For others, participating in the great resignation quickly turned into their great regret. "I left for better pay but wish I'd known it came with a micro-managing boss. Unfortunately, I didn't do a great job of leaving the door open at my previous employer," said Paul, an electrical engineer. "At least now I have a better idea of what to look for and ask about in my next interview."
Paul's experience raises a couple of important questions for those considering a change:
- How do you know when quitting is the right choice?
- And if it is, how exactly do you quit a job?
Before you quit, make a list of why you're unhappy or dissatisfied, along with a solution for addressing it. For example:
+I haven't had a pay raise in over a year and my motivation has taken a hit. Here is how I feel my value has increased (describe). I’d like a raise, is there anything you can do to help me get it?

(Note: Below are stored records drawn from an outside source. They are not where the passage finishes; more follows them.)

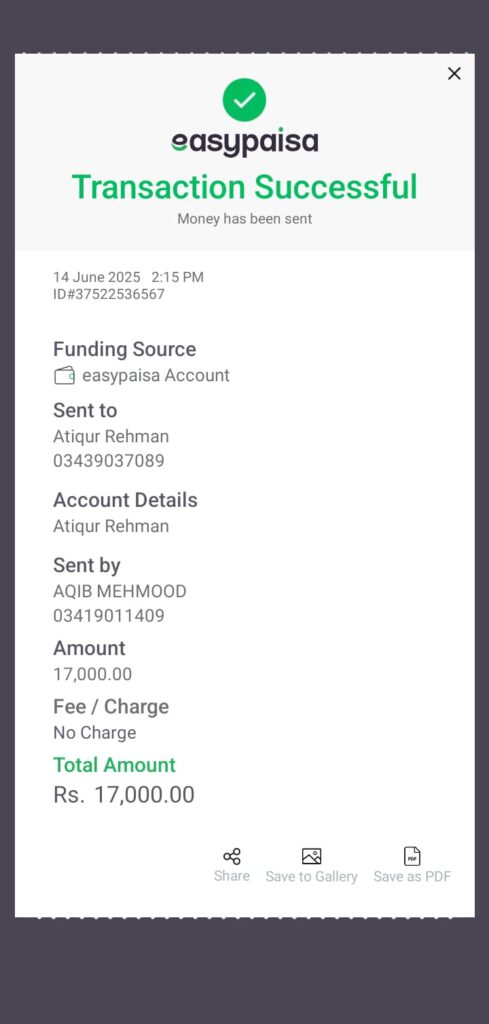Click the wallet icon beside easypaisa Account
489x1024 pixels.
click(x=64, y=376)
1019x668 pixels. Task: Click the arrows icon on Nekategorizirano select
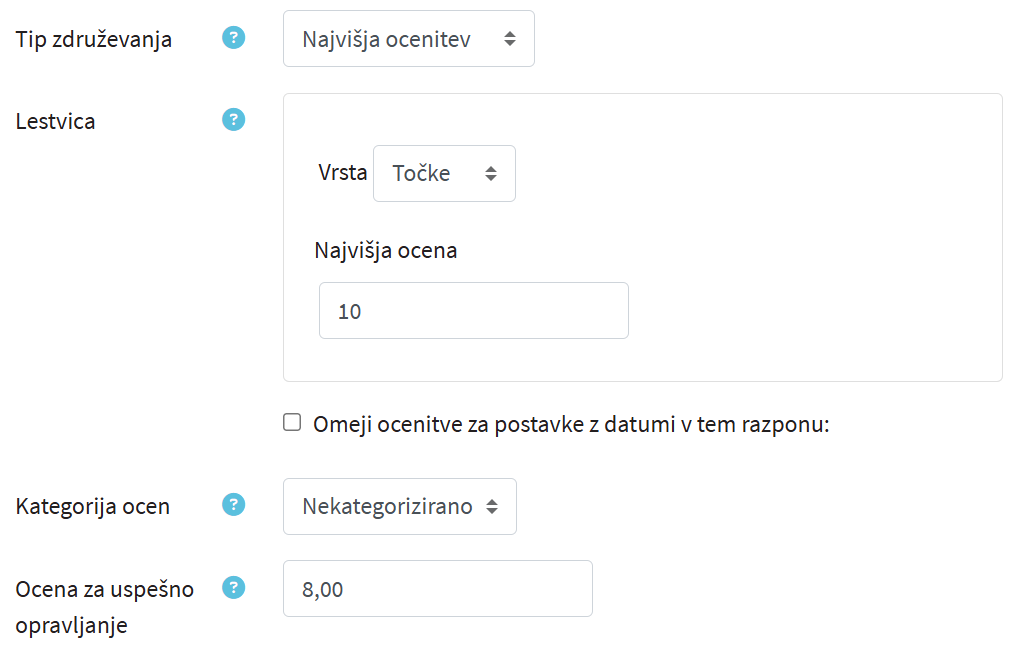pos(492,507)
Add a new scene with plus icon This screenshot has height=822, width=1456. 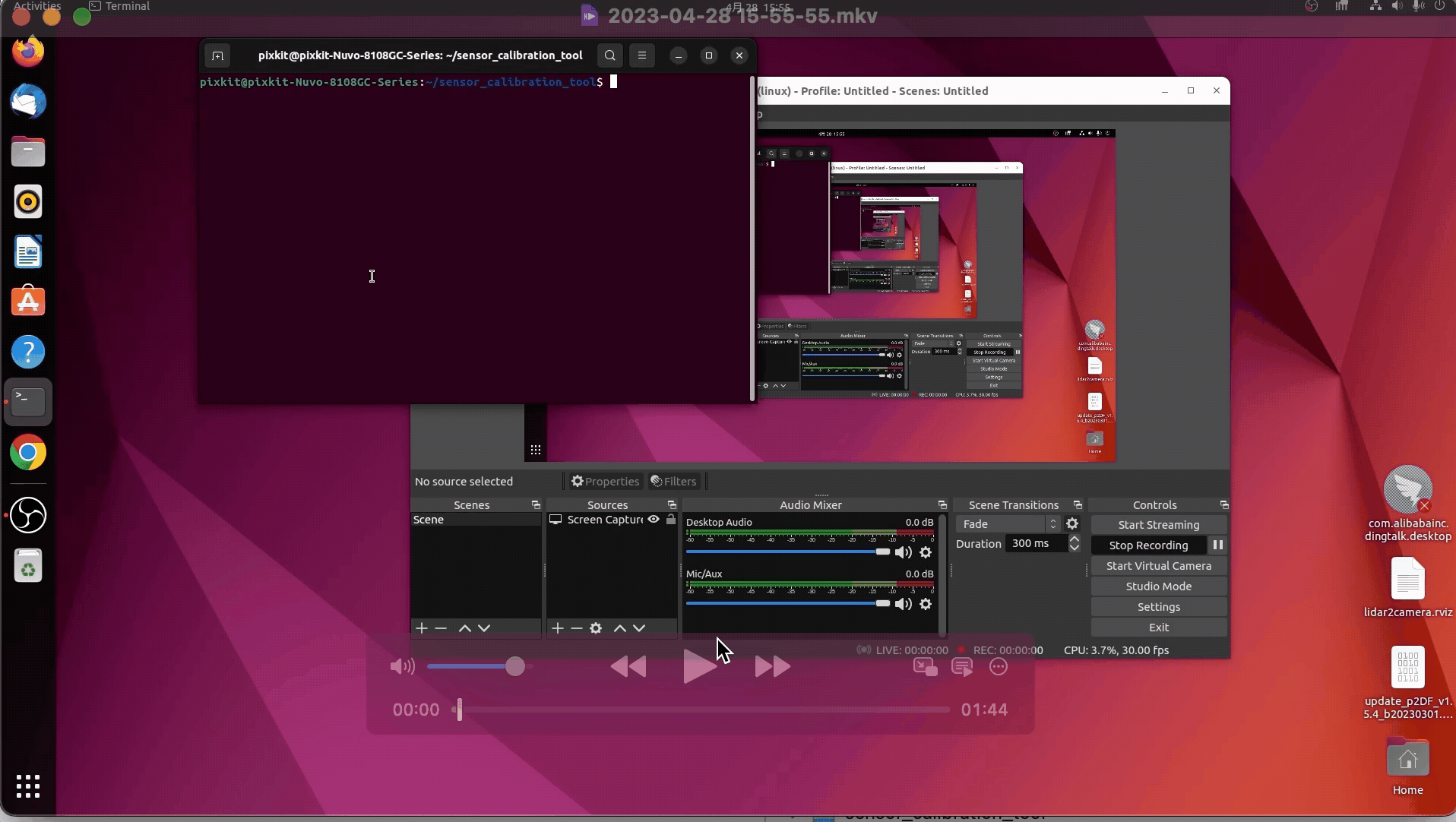point(422,628)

+ My commute is getting tough and I'm missing out on a lot of things at home. I'd like to work remotely two days per week.
+ I've been working on the same projects for a while and keep getting similar ones that aren't very exciting to me. I’m really interested in working on x,y,z. Could you help make that happen?

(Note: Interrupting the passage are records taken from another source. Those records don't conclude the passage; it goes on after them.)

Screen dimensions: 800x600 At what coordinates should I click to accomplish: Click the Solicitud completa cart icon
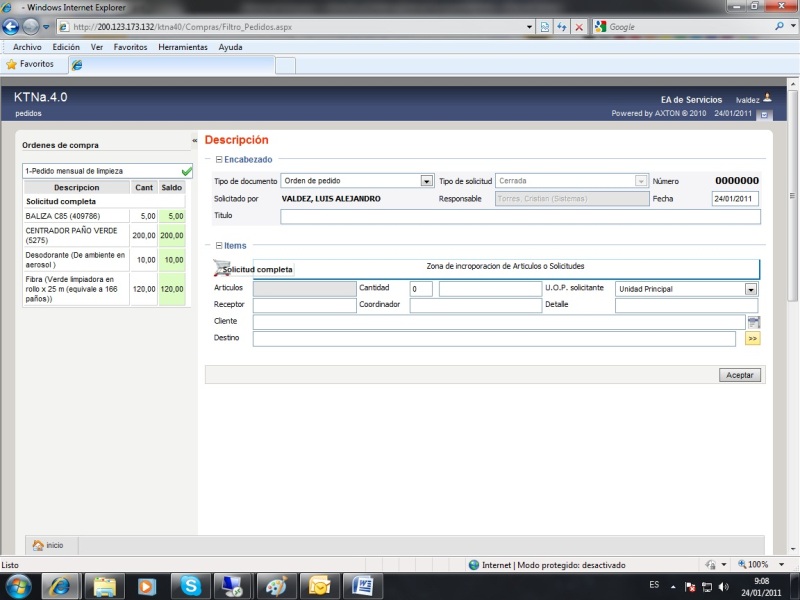[222, 268]

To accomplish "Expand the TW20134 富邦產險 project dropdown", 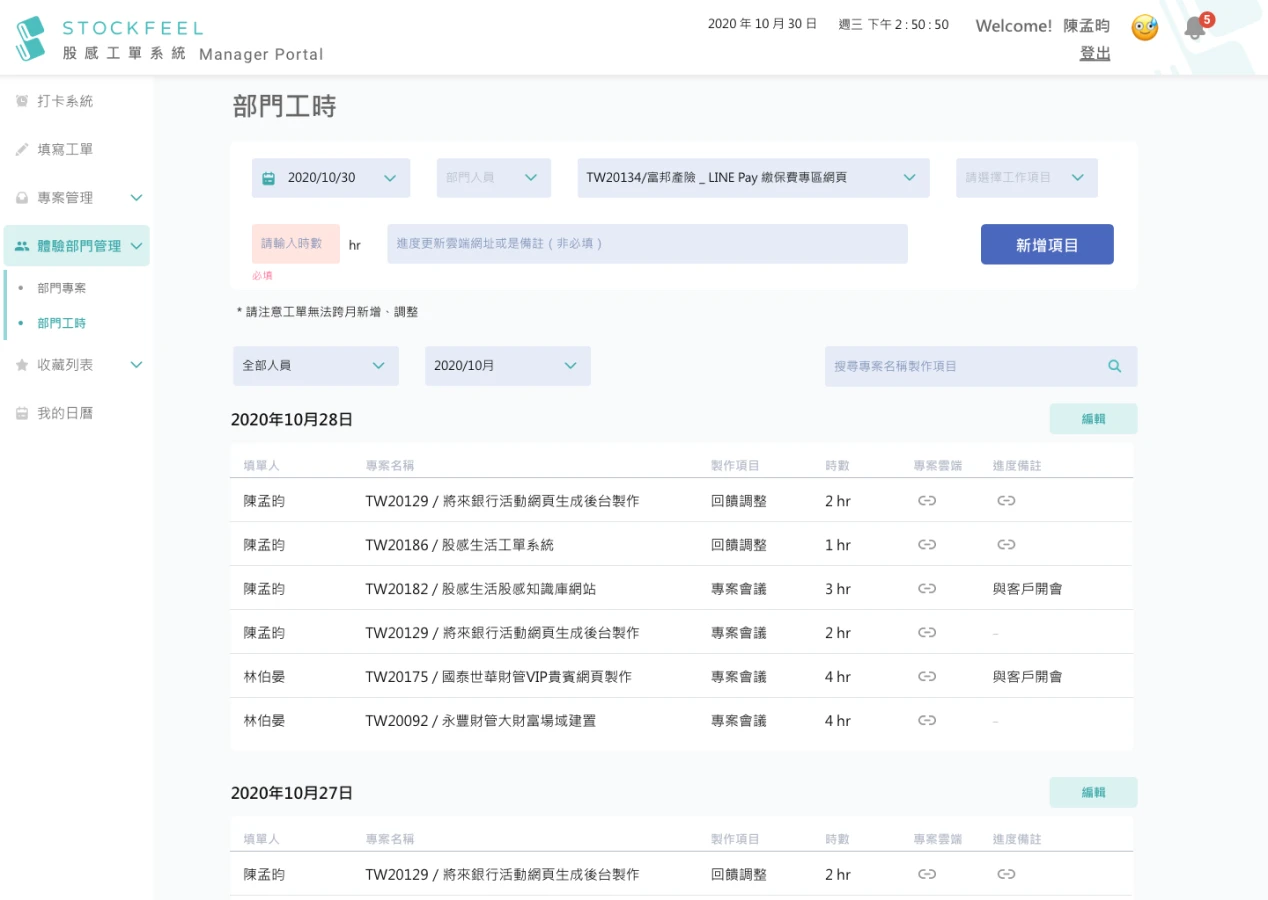I will [x=754, y=178].
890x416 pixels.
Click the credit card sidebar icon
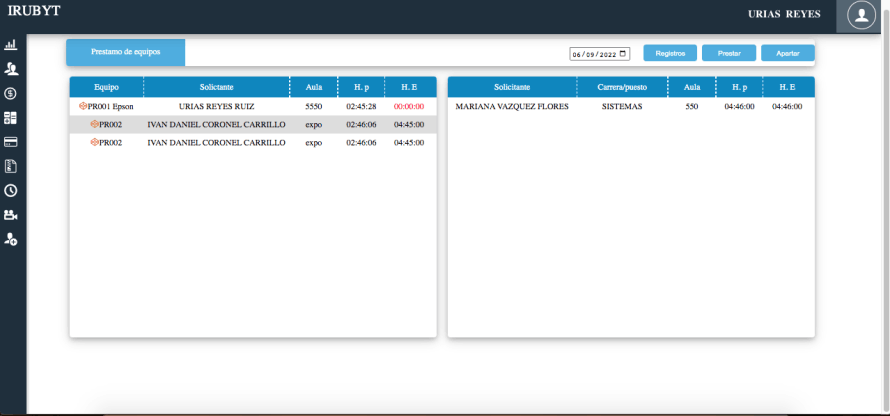coord(11,142)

Most managers are reasonable, supportive people who want to help you feel happy and see you succeed. If yours doesn't and you don't feel like you could have this conversation with them, it's probably time to move on.
If You're Going to Quit, Quit Like a Pro
Some people regret quitting altogether; others regret how they quit.

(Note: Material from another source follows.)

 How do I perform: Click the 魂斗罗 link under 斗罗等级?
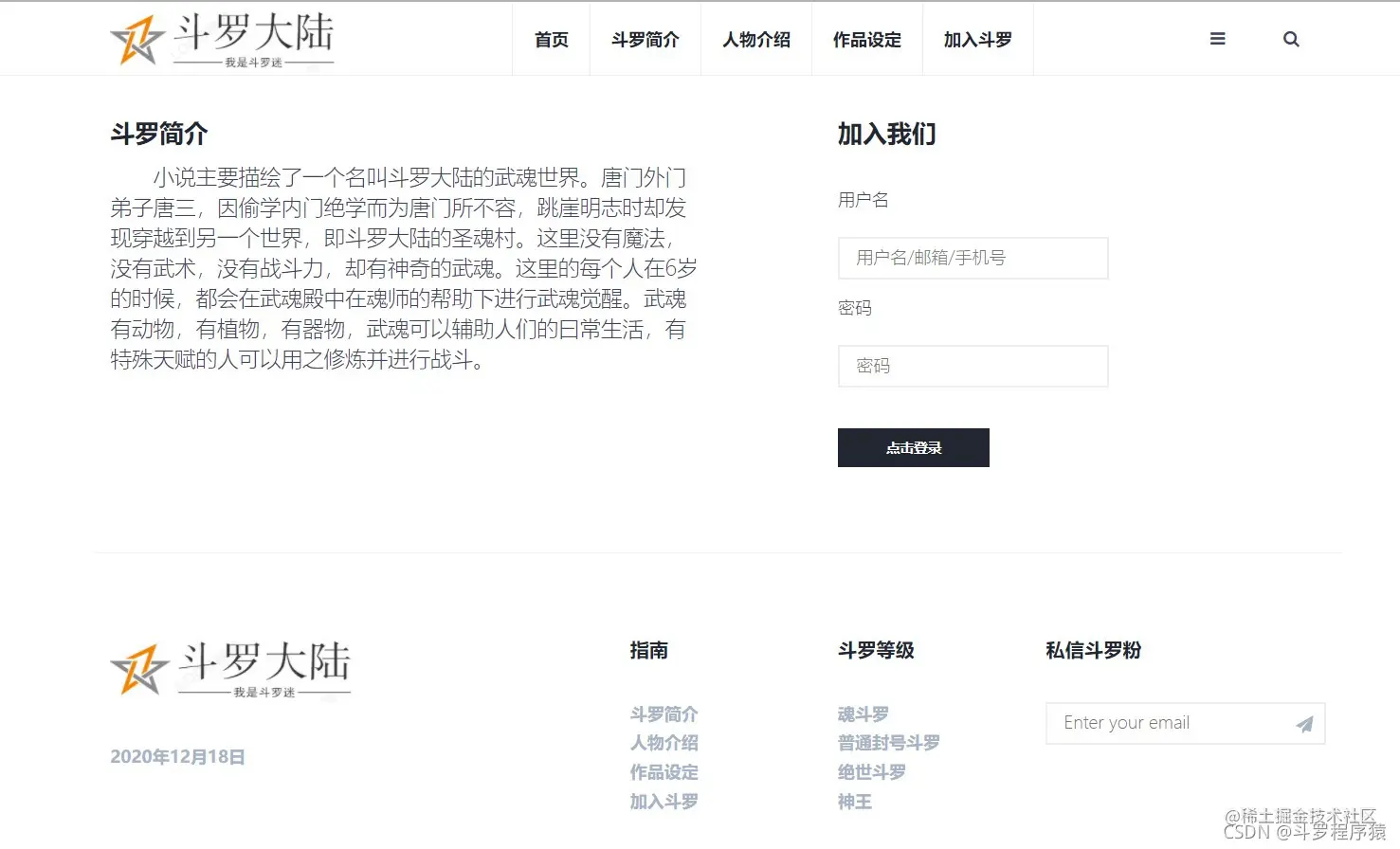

While it may be tempting to go after that viral video on social media, maybe don't. Even if you're certain you'll never return, things change. The world is small. Careers are long. Paths cross and cross and cross. Quitting like a professional means honoring the relationships you've built, keeping doors open for the future, and respecting the lessons this experience has taught you.
As you prepare to let people know about your decision, it might be helpful to operate from this perspective: How can I conduct myself in a way that this company, or my manager, won't think twice about taking me back in the future?
1. Develop a clear, consistent message.
When it comes time, you’ll want to deliver the message quickly to the people who must hear it from you, especially your immediate manager. As soon as one person finds out, everyone will find out. So, make your list: who needs to hear the news from you?
2. Determine how much notice you'll give.
This decision considers your needs, but also those you've grown to care about. Be prepared to offer a thorough rundown of outstanding projects and related tasks, along with a plan for how you'll help transition the projects, ideally over a period of two- to-three weeks. How you assist with the transition could be the last imprint you leave on an organization, and you'll want to make that as positive as possible. But don't stay too long. Once people process the news of your departure, they'll begin to move on quickly. Overstaying will be awkward for everyone.
3. Determine the right delivery method.
Face-to-face is the best option if you have a strong, or long-term relationship with your manager. If your relationship is strained or difficult, a phone or video conversation is also appropriate.
Email or text messaging should be used as a last resort since tone doesn't translate through email or text and is easily misinterpreted.
4. Prepare for a variety of reactions.
Counteroffers, surprise, tears, anger, frustration, desperation. Prepare for all possible scenarios and have a standard response prepared, “I know this is surprising/upsetting, but I appreciate your support and will always value what I've learned here.”
Providing an exit out of the conversation is also a gracious gesture for a surprised/upset manager, and a way for you to remove yourself from an uncomfortable situation, "I know this is surprising/upsetting. I'll give you some time to process this news. Please reach out with questions or next steps whenever you're ready."
In the best-case scenario, your employer will be disappointed, but also appreciative of the value you've brought to your role and express hope you'll consider returning one day. Afterall, a good employer loves a boomerang*, especially one who performs—and quits—like a professional.*Boomerang employee: An employee who leaves an organization but later returns.